New Madison police officers start solo patrols
16 new officers on their own after nine months of training
When dispatchers crackled over Ryan Henderson's patrol car radio about a car chase nearby, he grinned and turned on his siren.
"First call," the Madison policeman said.
Henderson, who would arrive on scene as neighboring Monona Police questioned two theft suspects, was one of 16 new officers in Madison on patrol alone for the first time Sunday.
The officers graduated Friday after nine months of classroom and field work, which they did with training officers.
Henderson, who was a Spanish major at the University of Wisconsin-Madison, got called about the job opening while he was working part-time at Madison and Middleton schools.
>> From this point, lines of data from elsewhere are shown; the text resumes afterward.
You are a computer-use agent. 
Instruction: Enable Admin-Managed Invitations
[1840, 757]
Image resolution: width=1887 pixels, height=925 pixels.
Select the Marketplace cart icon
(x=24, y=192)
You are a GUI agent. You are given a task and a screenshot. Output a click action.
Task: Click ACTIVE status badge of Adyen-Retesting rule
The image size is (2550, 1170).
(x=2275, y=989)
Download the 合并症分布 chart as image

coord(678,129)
"I was baffled," said Henderson, who applied twice before getting accepted and had never shot a gun before getting into the police academy.
He said he's most looking forward to working with kids and teenagers on patrol, showing them that police officers aren't just out to get the bad guys.
"Driving fast and foot pursuits and stuff like that, that's such a small part of the job," Henderson said. "You get to help people and have an influence on people's lives, and that's important to me."
The new class of officers have a variety of backgrounds, from domestic violence prevention advocates to social service providers to teachers.
The average age is 28, and women and minorities make up more than half the class, Joel DeSpain, a department spokesman, said in a statement.
Henderson said he had a slow day getting to know Madison's South District better, and said he was both "nervous" and "grateful" to be learning while on patrol alone.
"A lot of these officers have been working together for years," he said. "They trust each other and they respect each other. That's something (the new officers) have earn with them."